Heidi Thornton's Omega Brazil Nut Crackers
Ingredients
1 Flax Egg (made using ½ tablespoon (~12g) Melrose Golden Flaxmeal and 1 ½ tablespoons Water)
1/3 cup (60g) Wholemeal Plain Flour (and extra to flour your bench top)
1 heaped tablespoon (~15g) Almond Meal
2 heaped tablespoons (~48g) Melrose Organic Golden Flaxmeal
½ tablespoon (~6g) Chia Seeds
½ teaspoon Salt
¼ teaspoon Sweet Paprika
1 teaspoon Maple Syrup
1 ½ tablespoons (~52g) Melrose Omega Care 3 Table Spread
1 tablespoon (~50g) Melrose Brazil Nut and Linseed Spread
2 ½ tablespoons Water
2 tablespoons Melrose Wild Crafted Brazil Nut Oil
1 tablespoon Sesame Seeds
Sea Salt, for seasoning
Equipment
Rolling Pin
Flat Baking Tray
Baking Paper
Spray Water Bottle
Wire Rack
Pastry Brush
Method
- Preheat your oven to 180 Degrees Celsius, Convection setting.
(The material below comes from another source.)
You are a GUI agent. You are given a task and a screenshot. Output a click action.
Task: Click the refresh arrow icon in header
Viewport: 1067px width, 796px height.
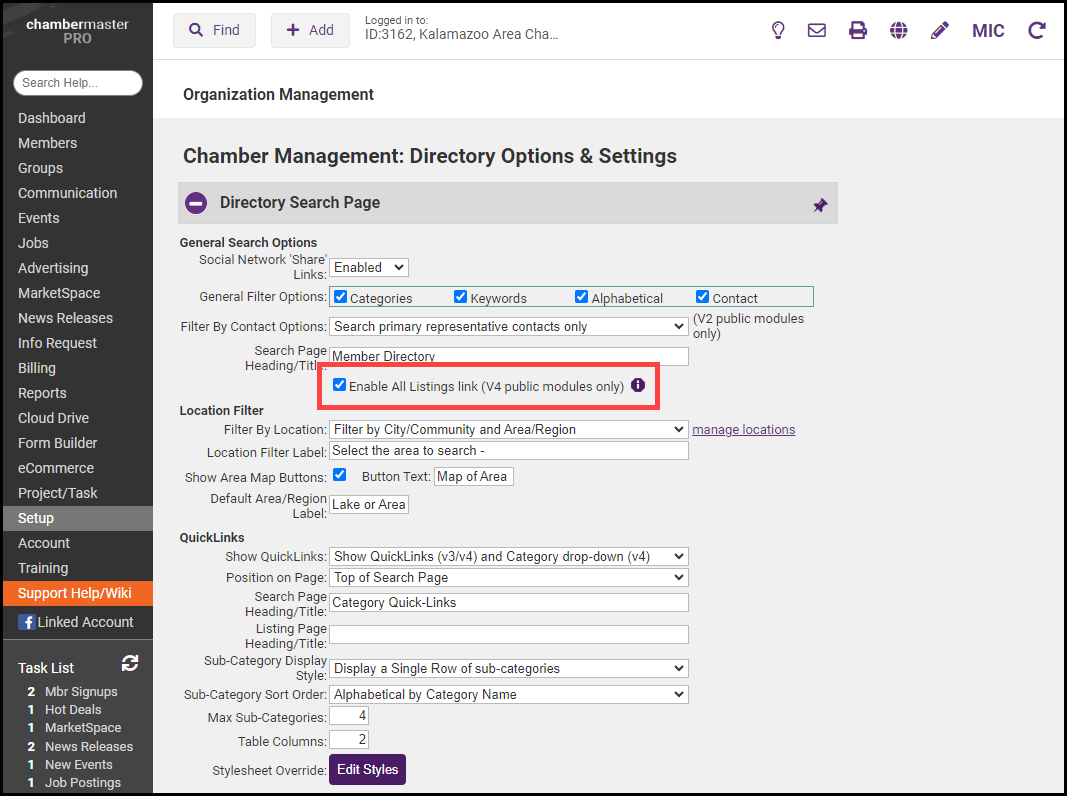[x=1037, y=30]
- To make your flax egg, place the ½ tablespoon flaxmeal and 1 ½ tablespoons water in a small cup. Stir to combine and let it sit for a few minutes (it will gel together).
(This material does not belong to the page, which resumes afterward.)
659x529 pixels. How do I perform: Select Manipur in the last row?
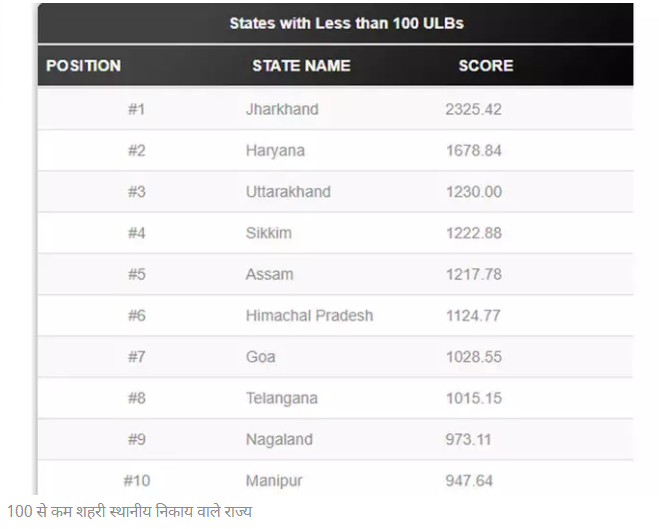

- Into a large bowl sift the wholemeal flour and almond meal. Add in the 2 tablespoons flaxmeal, chia seeds, salt, paprika, maple syrup, omega spread and brazil nut and linseed spread (a little of the brazil nut oil from the jar is fine too).
- Next add 2 ½ tablespoons water to the bowl and mix well with your hands - get in there and squish it all together, it's the best way to mix all the ingredients together!
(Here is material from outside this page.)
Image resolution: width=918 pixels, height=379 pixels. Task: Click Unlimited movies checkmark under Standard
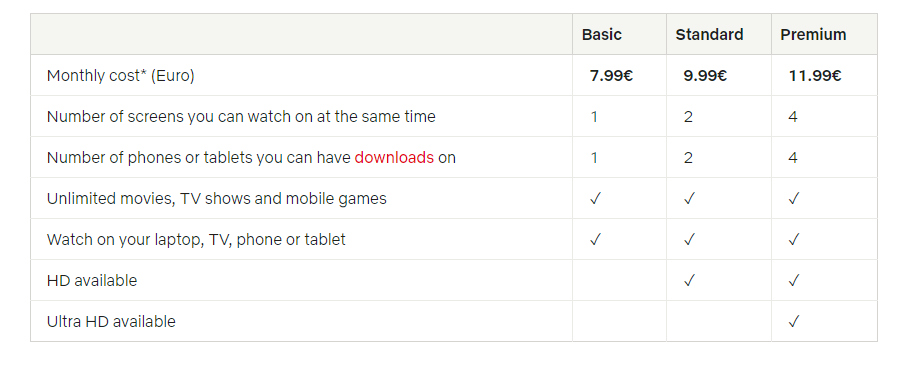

- Gather the dough together and knead for ~30 seconds on a lightly floured surface, juts to help bring it all together. It should form a ball that is slightly sticky but not overly so. If your dough is too sticky add a little more flaxmeal and knead it through the mixture. Cut the dough in two and set half aside.
- Line a flat large baking tray with paper. Place half the dough in the middle of the tray. Cover the dough with a second piece of baking paper as equally large as the one lining the tray.
- Using a rolling pin, work your way around flattening out the dough. You will need to pick pieces off and place them in a different position, in order to get one thin, even sheet. Do this until the dough is as thin as it will go while still being joined together. The goal is to make a flat, super thin sheet of cracker dough. Some of the edges will be uneven, that is fine - let's just call that a 'rustic' appearance ;)
- Once at the desired level of thinness, remove the top layer of baking paper. Using a spray container filled with water, spray to moisten the top very lightly (~10 sprays), and give it a good sprinkle with sea salt.
- Place the tray in the top third of the oven (yet not right up the top). Bake for 5 minutes, then rotate the tray and cook for a further 3-5 minutes or until lightly golden in the middle - mine cooked in 10 minutes. Watch it and be careful, as the crackers will burn quickly. The outer edges will be more cooked, you can discard those edges - just ensure the main section is cooked well. Undercooked crackers will not 'snap' appropriately, and will turn out a little soggy.
- Once cooked, remove the tray from the oven. Pick up the baking paper to remove the crackers from the hot tray and let it rest on the wire rack for 5-10 minutes (or until cooled completely).
- Now you can roll out your other dough in the same fashion and cook the remainder of your crackers, or alternatively freeze the dough for later use.
- After the crackers have cooled, brush them with brazil nut oil (1 tablespoon per cracker sheet) and scatter with sesame seeds oil (½ tablespoon per cracker sheet).
- Cut into your desired cracker shape using a sharp knife. Sometimes I like to just break them up by hand to get a variety of shapes and sizes.
- Store in an airtight container and eat them with dips, cheese or with salad. My favourite way to use these crackers is to scatter them, lightly crushed over salad - just like delicious, healthy croutons. I make up a salad with grated carrot, baby spinach leaves, cucumber and cherry tomatoes, olives, tuna and goats cheese. I dress it generously with lemon juice and then scatter the crackers over the top. Delicious!